=== Recorded data ===
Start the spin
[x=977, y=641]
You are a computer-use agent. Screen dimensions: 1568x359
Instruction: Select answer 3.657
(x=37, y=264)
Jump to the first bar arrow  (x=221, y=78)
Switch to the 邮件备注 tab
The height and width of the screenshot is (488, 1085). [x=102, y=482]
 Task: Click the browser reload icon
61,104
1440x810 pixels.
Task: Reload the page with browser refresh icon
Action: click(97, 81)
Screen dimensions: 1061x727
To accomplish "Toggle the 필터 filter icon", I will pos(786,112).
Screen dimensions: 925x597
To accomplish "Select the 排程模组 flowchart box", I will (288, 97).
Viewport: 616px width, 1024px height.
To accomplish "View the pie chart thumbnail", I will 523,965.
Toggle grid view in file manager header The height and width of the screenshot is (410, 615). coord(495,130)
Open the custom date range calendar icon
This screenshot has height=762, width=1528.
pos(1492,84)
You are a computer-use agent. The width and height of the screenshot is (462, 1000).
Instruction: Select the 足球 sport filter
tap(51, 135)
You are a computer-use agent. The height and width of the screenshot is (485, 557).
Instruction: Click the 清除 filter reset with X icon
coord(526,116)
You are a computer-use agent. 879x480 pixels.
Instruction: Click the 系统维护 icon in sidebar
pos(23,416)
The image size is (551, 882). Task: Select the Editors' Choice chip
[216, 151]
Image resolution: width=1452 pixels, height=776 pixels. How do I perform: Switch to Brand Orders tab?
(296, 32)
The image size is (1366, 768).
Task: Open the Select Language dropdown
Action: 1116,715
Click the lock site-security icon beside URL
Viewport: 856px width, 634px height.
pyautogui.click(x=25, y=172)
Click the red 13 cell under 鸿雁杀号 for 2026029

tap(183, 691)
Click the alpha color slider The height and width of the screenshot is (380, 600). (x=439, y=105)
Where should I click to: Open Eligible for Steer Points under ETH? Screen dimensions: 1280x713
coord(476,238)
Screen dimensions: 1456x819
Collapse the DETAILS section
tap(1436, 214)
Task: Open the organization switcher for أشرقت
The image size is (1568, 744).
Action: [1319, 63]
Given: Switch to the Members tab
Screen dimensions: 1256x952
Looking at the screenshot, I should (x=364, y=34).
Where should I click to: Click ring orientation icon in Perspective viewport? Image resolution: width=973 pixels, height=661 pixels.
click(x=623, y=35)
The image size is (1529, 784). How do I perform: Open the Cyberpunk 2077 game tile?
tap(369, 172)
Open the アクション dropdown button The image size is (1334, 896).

=== Work required ===
Which lines run from the one containing "The image size is (1568, 744)." to the end of the data? Output them exactly, with nothing added.

=== Response ===
The image size is (1568, 744).
Action: [1319, 63]
Given: Switch to the Members tab
Screen dimensions: 1256x952
Looking at the screenshot, I should (x=364, y=34).
Where should I click to: Click ring orientation icon in Perspective viewport? Image resolution: width=973 pixels, height=661 pixels.
click(x=623, y=35)
The image size is (1529, 784). How do I perform: Open the Cyberpunk 2077 game tile?
tap(369, 172)
Open the アクション dropdown button The image size is (1334, 896).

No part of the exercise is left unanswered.